> **Prompt**
Having located the line with "You are a GUI", repeat it and all remaining lines of the records exactly. Pictures do not belong in the answer.

--- START ---

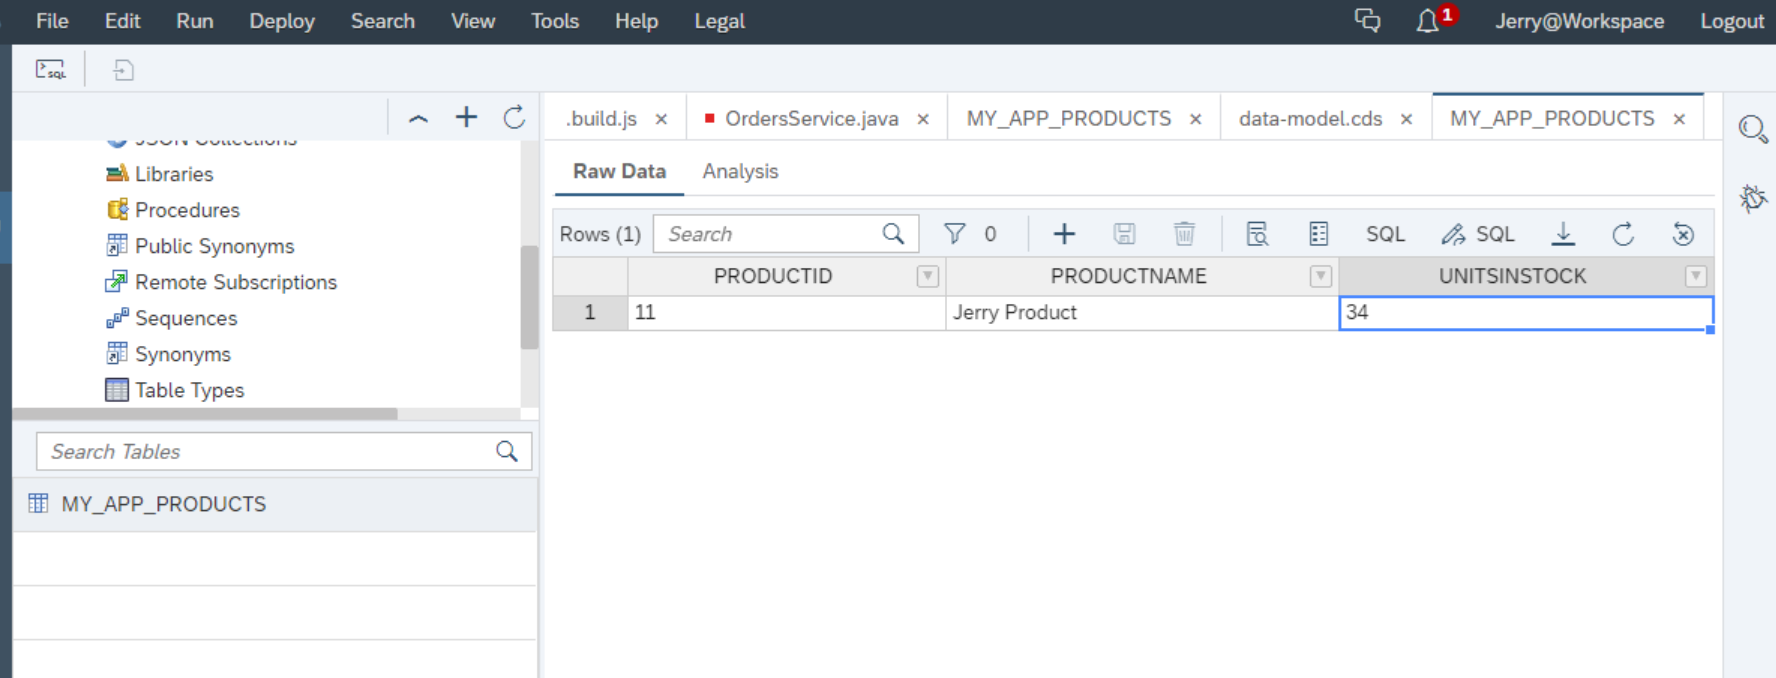Open PRODUCTID column dropdown arrow
The width and height of the screenshot is (1776, 678).
tap(928, 277)
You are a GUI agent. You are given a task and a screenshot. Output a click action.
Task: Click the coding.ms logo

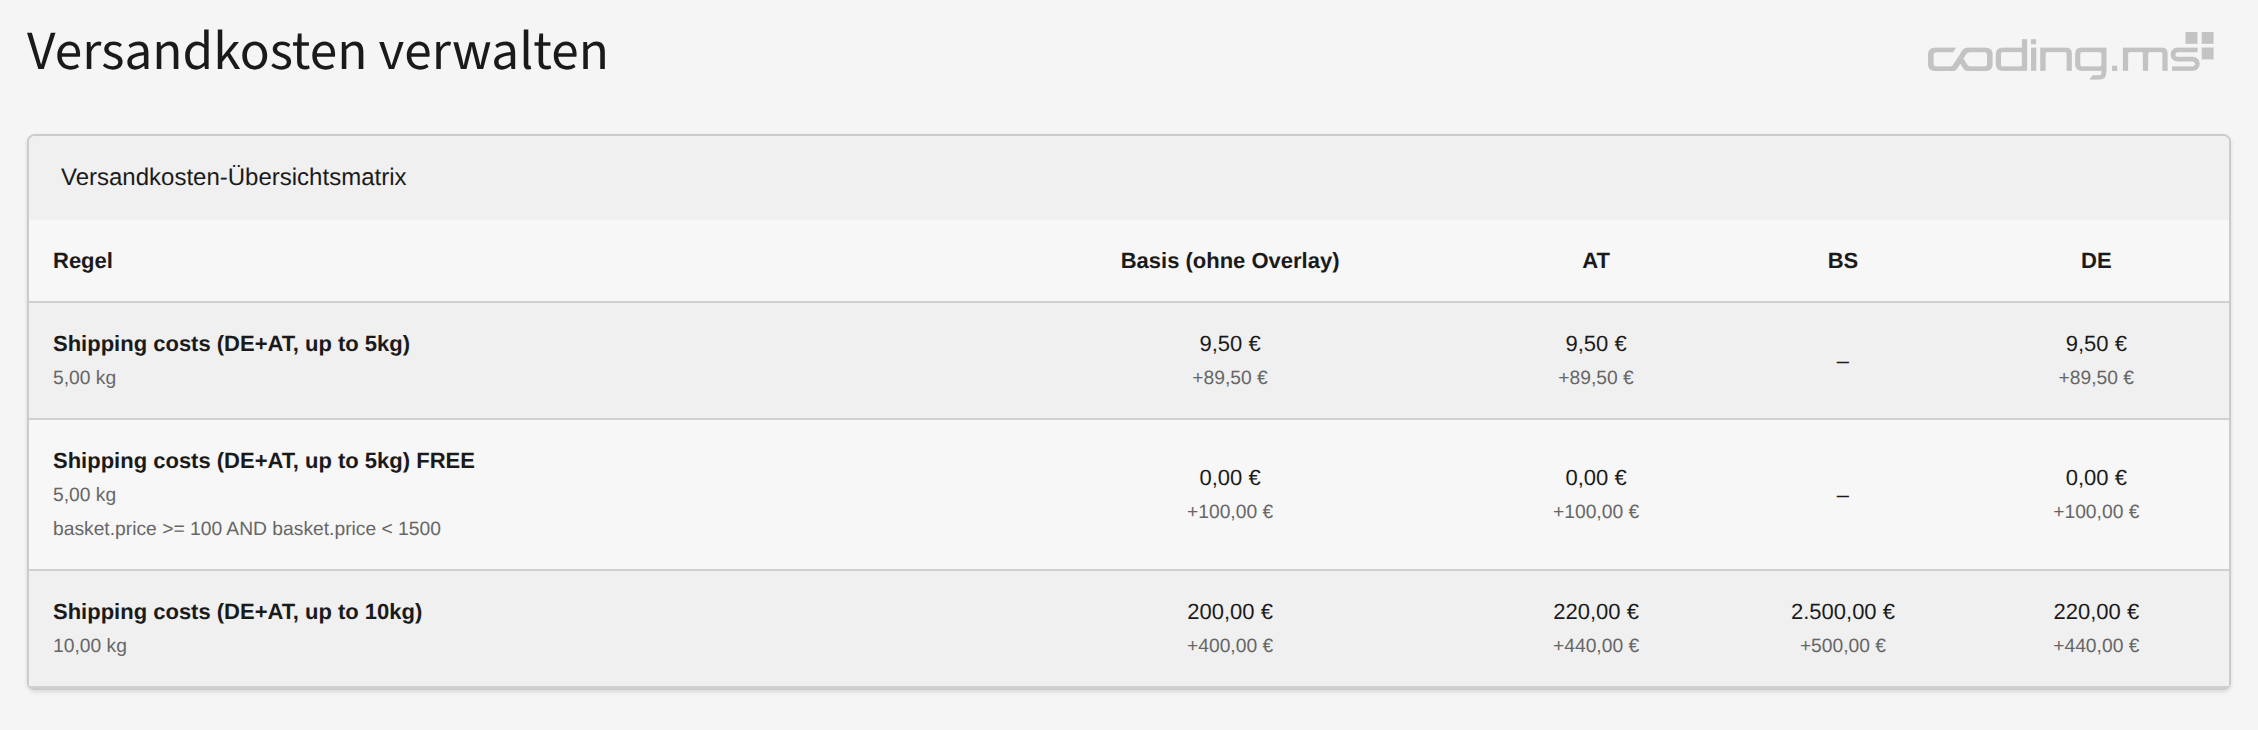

--- END ---

> **Expected answer**
You are a GUI agent. You are given a task and a screenshot. Output a click action.
Task: Click the coding.ms logo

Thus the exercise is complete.